• WHAT THE TASK ASKS
Only the lines that include "ontharen" should be copied from the data below.

• DATA TO PROCESS
┌──

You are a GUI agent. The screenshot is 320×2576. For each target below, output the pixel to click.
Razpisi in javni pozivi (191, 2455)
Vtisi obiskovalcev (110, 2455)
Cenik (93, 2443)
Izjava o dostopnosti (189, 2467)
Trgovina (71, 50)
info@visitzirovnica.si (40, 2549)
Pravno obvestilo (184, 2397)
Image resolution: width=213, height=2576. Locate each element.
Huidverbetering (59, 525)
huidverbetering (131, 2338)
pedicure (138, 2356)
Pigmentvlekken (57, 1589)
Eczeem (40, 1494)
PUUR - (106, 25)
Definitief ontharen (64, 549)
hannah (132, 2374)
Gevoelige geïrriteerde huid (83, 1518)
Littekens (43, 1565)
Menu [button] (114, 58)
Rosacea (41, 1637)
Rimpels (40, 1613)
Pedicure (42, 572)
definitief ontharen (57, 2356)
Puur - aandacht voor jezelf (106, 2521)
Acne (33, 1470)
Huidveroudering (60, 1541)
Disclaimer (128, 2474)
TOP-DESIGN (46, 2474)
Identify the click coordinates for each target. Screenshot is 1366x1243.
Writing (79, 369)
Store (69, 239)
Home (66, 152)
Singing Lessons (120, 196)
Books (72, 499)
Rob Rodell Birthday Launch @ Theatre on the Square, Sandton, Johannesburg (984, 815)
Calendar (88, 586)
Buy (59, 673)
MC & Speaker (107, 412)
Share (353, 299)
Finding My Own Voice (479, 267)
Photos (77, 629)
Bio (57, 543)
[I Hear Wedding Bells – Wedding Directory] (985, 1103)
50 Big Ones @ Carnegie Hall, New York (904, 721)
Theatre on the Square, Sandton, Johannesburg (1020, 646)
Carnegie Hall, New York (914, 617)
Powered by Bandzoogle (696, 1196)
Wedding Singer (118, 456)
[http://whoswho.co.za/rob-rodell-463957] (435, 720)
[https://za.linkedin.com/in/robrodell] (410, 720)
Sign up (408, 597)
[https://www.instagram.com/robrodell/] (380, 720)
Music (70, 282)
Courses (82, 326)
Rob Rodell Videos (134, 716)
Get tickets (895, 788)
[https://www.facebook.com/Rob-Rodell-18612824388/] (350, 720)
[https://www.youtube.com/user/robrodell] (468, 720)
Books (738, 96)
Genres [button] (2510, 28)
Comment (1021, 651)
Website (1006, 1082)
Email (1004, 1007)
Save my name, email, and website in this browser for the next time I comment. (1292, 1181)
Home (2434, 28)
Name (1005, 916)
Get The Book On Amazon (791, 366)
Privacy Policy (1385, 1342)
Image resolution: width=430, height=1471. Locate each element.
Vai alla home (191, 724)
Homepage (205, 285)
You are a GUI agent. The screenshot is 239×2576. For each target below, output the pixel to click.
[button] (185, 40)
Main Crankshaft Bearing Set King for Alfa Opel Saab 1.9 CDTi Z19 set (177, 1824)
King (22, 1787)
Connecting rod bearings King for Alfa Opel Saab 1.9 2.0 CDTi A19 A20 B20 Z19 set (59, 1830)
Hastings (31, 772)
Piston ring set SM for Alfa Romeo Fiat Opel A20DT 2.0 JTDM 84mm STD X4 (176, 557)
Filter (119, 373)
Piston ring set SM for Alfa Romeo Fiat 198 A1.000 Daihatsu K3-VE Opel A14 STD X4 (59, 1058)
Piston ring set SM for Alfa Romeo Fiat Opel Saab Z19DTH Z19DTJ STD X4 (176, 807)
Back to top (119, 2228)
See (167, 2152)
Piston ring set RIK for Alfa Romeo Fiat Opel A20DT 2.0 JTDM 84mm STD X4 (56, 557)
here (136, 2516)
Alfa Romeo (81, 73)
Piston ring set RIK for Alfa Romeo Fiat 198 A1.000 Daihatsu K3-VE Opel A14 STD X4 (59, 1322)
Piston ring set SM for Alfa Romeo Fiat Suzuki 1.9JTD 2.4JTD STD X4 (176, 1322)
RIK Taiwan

└──

• SOLUTION
Definitief ontharen (64, 549)
definitief ontharen (57, 2356)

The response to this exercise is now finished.